- _Problem to solve_: Within the entries below, the lines from the one with "Collapse the Abstimmungen tree node" through the one with "Task: Expand the Docs dropdown" are to be set down exactly, both ends kept.

- _Records shown_:
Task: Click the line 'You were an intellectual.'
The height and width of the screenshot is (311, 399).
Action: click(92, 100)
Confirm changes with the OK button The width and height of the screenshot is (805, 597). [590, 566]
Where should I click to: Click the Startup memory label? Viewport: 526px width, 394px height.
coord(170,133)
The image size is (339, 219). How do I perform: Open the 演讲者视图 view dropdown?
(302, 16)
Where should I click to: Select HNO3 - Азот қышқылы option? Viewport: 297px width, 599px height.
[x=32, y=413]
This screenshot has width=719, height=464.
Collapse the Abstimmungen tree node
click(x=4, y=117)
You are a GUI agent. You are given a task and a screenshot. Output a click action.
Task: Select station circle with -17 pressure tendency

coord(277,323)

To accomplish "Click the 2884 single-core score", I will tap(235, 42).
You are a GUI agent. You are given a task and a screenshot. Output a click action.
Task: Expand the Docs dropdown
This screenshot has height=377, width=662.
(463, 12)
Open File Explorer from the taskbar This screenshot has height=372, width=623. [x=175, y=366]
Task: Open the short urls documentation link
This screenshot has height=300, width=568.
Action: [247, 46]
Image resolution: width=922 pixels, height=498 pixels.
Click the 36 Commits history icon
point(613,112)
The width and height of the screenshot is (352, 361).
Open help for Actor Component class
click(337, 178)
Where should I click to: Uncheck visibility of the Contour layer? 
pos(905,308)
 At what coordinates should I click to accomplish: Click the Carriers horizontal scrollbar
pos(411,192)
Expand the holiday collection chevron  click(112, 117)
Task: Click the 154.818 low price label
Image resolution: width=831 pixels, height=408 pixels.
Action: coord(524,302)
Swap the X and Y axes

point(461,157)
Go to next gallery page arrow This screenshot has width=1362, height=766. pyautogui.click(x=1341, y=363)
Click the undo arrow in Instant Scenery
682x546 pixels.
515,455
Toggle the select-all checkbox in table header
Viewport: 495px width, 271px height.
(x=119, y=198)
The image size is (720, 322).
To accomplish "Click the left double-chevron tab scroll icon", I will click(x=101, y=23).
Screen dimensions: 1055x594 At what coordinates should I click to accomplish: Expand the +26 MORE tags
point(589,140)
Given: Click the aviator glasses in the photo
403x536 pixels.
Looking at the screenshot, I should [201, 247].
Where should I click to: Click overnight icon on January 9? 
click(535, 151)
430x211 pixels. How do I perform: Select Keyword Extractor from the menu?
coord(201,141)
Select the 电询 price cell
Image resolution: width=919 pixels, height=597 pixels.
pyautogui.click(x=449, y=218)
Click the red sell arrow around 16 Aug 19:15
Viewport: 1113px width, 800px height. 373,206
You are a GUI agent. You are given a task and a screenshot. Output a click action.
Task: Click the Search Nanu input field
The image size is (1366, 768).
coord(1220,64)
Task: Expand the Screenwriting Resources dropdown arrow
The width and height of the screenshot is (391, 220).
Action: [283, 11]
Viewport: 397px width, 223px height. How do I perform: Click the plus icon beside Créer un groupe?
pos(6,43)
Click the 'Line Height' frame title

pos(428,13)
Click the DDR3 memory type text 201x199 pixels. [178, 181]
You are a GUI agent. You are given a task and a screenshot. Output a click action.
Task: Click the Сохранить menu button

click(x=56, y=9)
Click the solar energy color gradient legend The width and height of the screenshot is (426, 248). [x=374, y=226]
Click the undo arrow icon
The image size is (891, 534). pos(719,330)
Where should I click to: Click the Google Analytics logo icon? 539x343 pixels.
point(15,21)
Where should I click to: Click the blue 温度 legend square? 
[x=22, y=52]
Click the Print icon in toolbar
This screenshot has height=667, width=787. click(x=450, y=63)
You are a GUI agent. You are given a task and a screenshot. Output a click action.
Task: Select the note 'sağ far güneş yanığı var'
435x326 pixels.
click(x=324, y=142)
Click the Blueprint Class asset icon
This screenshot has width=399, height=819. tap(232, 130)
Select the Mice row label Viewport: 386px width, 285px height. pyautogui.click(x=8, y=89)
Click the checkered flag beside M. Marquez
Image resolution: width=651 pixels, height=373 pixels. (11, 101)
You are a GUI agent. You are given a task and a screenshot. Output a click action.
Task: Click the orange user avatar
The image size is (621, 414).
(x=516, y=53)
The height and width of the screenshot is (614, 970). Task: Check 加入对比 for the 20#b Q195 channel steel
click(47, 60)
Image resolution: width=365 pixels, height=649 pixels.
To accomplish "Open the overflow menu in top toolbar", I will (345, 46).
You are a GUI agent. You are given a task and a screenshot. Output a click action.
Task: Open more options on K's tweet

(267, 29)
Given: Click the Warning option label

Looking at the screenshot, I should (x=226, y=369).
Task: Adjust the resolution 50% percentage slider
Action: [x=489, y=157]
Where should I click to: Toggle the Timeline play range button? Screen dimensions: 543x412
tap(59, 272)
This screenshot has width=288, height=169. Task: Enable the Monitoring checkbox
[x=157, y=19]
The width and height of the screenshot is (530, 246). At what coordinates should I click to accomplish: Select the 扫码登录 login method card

- _Response to this task_:
Collapse the Abstimmungen tree node
click(x=4, y=117)
You are a GUI agent. You are given a task and a screenshot. Output a click action.
Task: Select station circle with -17 pressure tendency

coord(277,323)

To accomplish "Click the 2884 single-core score", I will tap(235, 42).
You are a GUI agent. You are given a task and a screenshot. Output a click action.
Task: Expand the Docs dropdown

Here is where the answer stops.